Environ 2 % des personnes atteintes de maladie d'Alzheimer ont moins de 65 ans. Elles ont besoin d’une approche diagnostique, d’une prise en charge médico-sociale et d’aides spécifiques. À Lille, le centre national de référence pour les malades Alzheimer jeunes conduit de nombreux travaux, dont l’étude Par MAAJ (Parcours Maladies Alzheimer et Apparentées Jeunes) que la CNSA subventionne. La Caisse a également décidé de financer une évaluation des maisons de Crolles, une résidence qui accueille des malades jeunes.
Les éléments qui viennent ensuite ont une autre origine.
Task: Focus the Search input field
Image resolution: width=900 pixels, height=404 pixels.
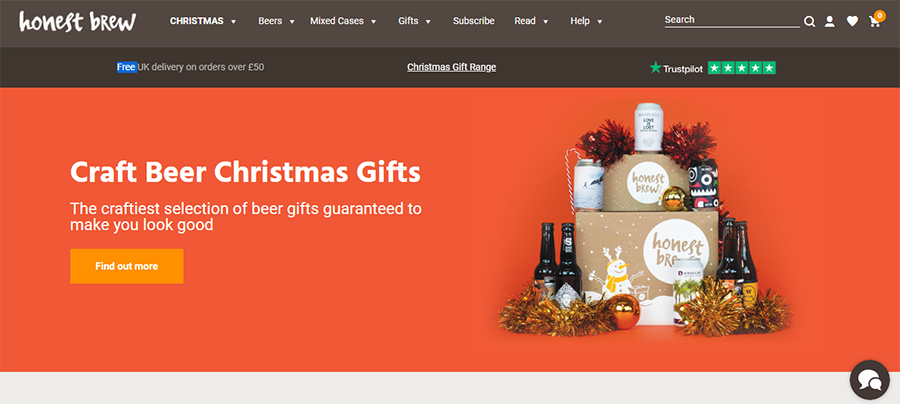Action: point(732,20)
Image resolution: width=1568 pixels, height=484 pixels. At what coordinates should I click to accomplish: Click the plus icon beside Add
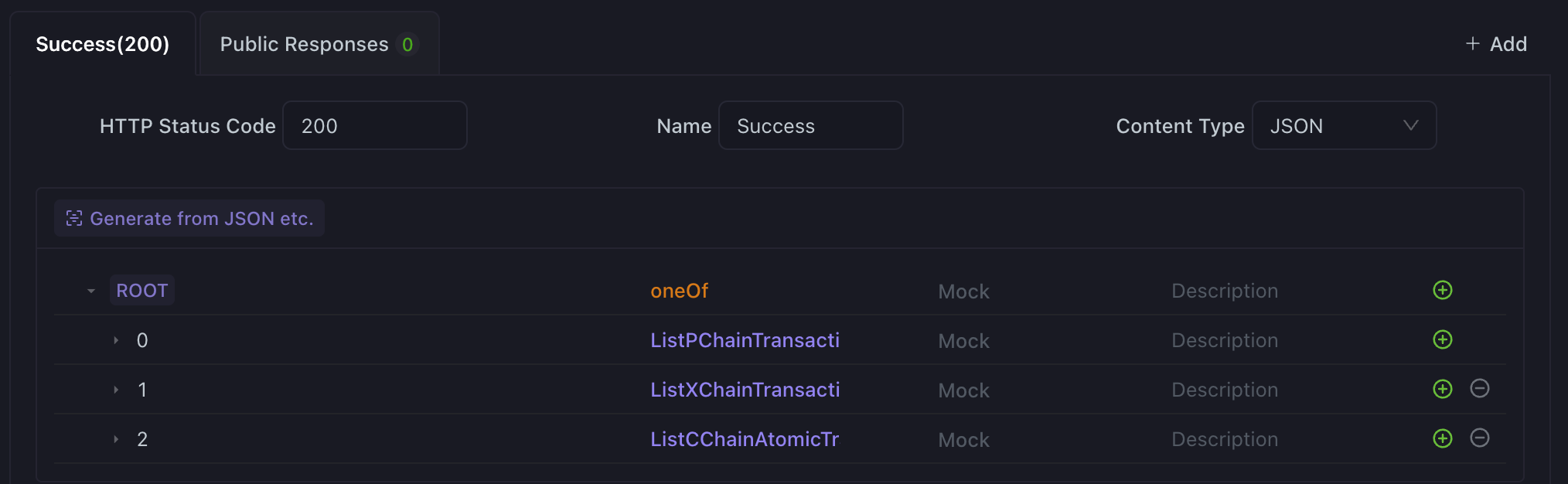point(1473,44)
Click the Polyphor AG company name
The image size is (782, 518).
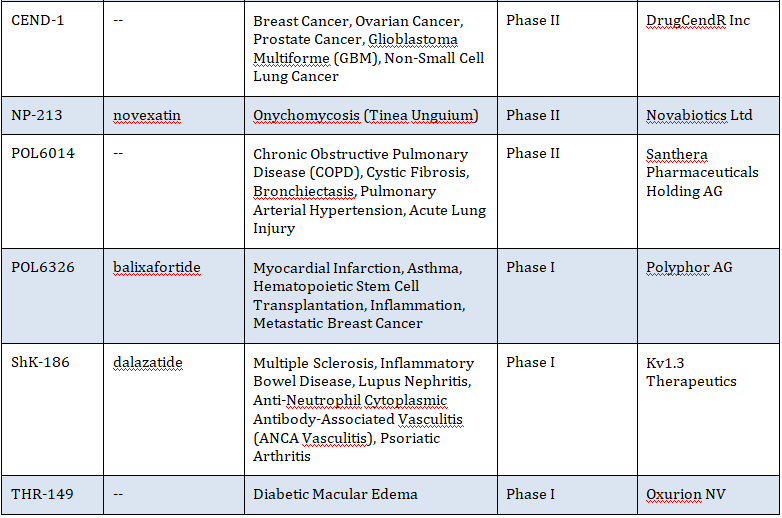(689, 268)
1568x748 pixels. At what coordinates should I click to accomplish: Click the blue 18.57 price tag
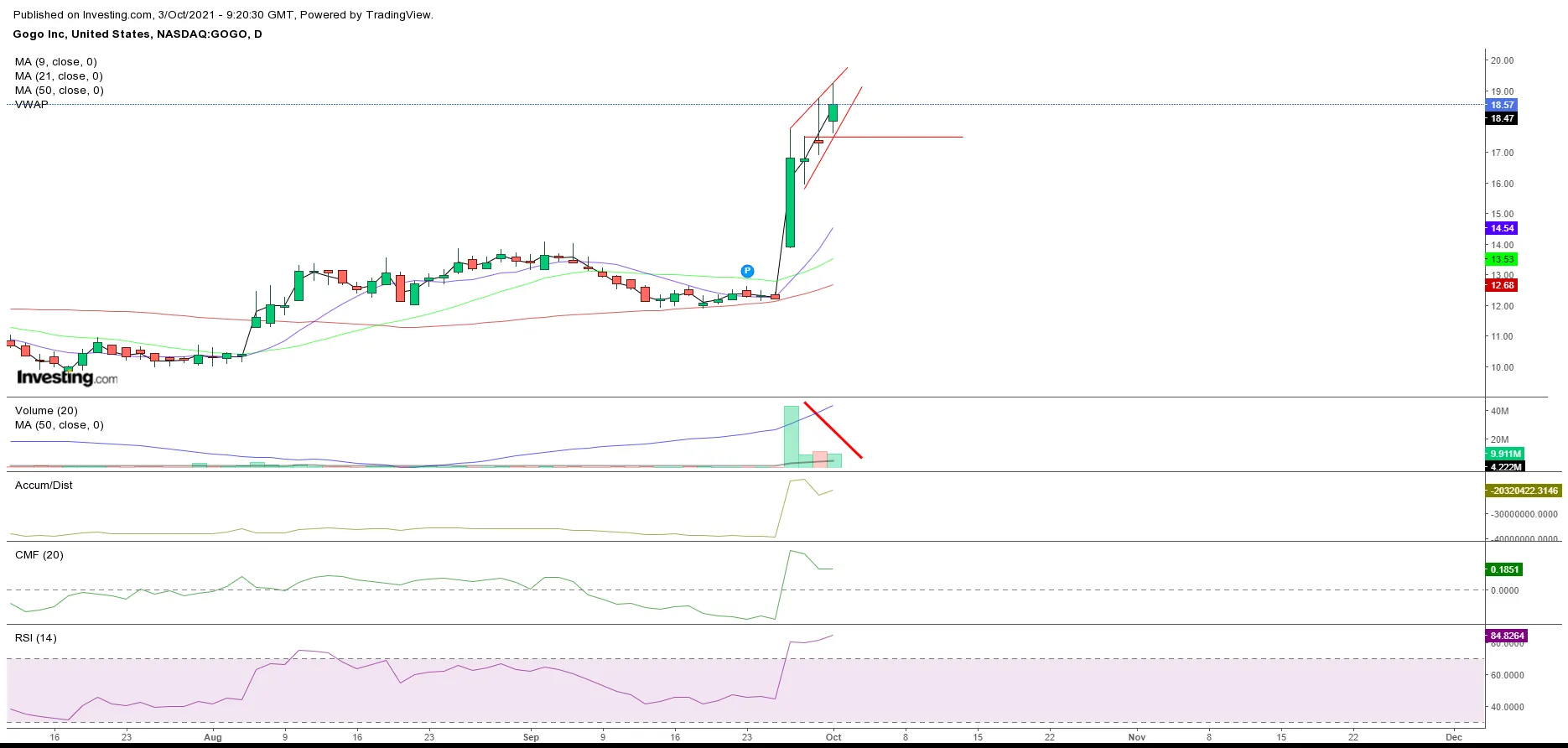(1502, 105)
Le développement de robots sociaux

En participant à l’appel à projets TECSAN, la CNSA a soutenu le développement de solutions technologiques de surveillance ou de régulation des comportements des malades Alzheimer, telles que le projet MIRAS, un robot d’assistance à la déambulation, Robadom, un robot compagnon pour les personnes âgées ayant des troubles cognitifs légers, ou Homecare, un système de surveillance à domicile. D’autres technologies d’assistance pour les personnes âgées ont été commercialisées ces dernières années. Pour autant, tous les effets de ces robots sociaux en gériatrie n’ont pas toujours été évalués. C’est l’objet du projet Rosie (Robots sociaux et expérimentations en gériatrie) conduit actuellement par Gerond’If (Gérontôpole d’Ile de France) soutenu par la CNSA.
Sur toutes les aides techniques fondées sur les technologies innovantes, la CNSA a identifié et soutient un centre d’expertise nationale : le CEN STIMCO dédié aux aides techniques visant la stimulation cognitive. Le CEN STIMCO est d’ailleurs partie prenante du projet Rosie.
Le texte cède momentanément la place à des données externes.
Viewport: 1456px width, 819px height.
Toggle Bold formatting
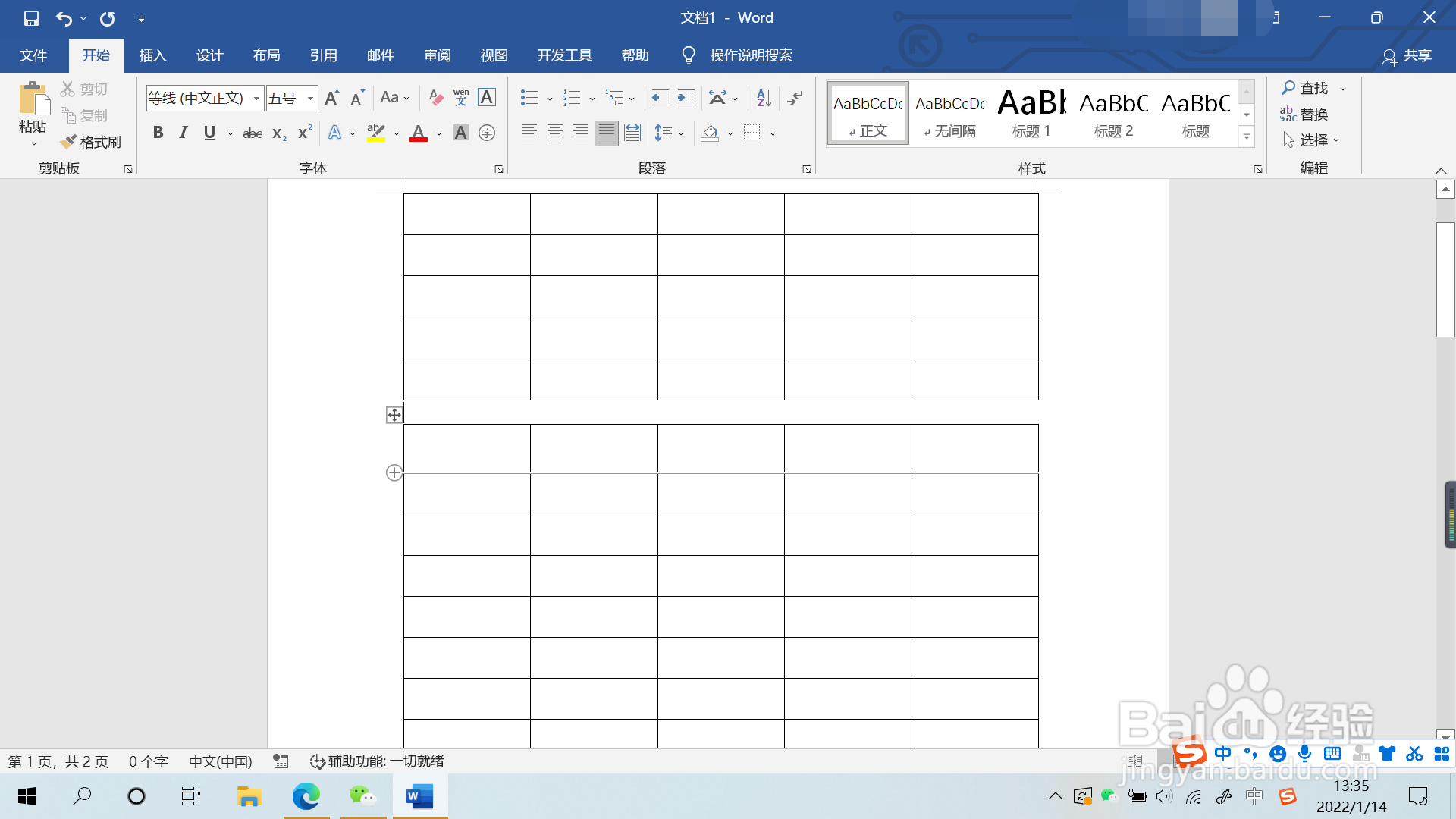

Les approches non-médicamenteuses

La recherche sur la maladie l’Alzheimer investit également le champ des approches non médicamenteuses. La Caisse s’est associée à différents travaux comme :

  • la mélodie d’Alzheimer, un documentaire sur projet de recherche musicale appliqué à des personnes souffrant de troubles de la mémoire ;
  • STIMART, une application qui regroupe des jeux de stimulation de la mémoire et développe un protocole de repérage du déclin cognitif et fonctionnel chez les personnes âgées en institution ;
  • ou encore ETNA 3, un essai randomisé visant à évaluer les effets à long terme de trois stratégies thérapeutiques non médicamenteuses dans la maladie d’Alzheimer : la stimulation cognitive, la thérapie par réminiscence et un programme de prise en charge individuelle.
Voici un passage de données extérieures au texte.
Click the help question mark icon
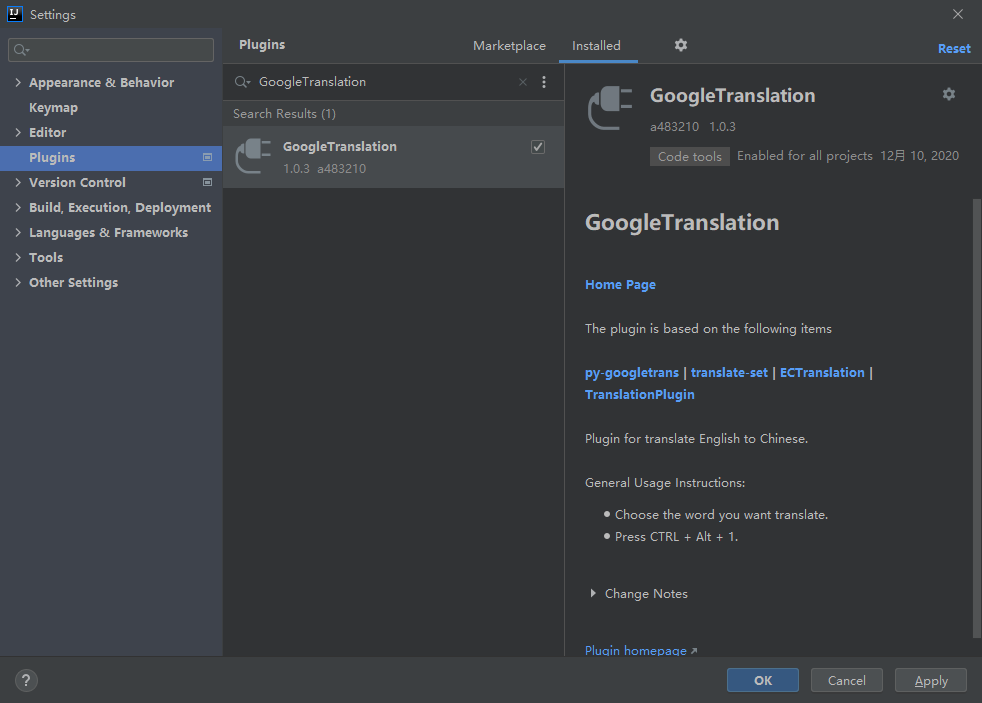click(x=27, y=680)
Le soutien aux aidants de malades Alzheimer

La CNSA finance différents types d’actions de soutien aux aidants de malades Alzheimer (formation, groupes de parole…). En s’associant à des recherches sur le sujet, elle entend élargir les modalités de soutien aux aidants. En 2011, elle a ainsi permis à France Alzheimer de modéliser son programme de soutien. Elle accompagne actuellement un projet d’auto-formation à distance mené par l’université de Lille 3 et participe à l’évaluation des "Bistrot mémoire".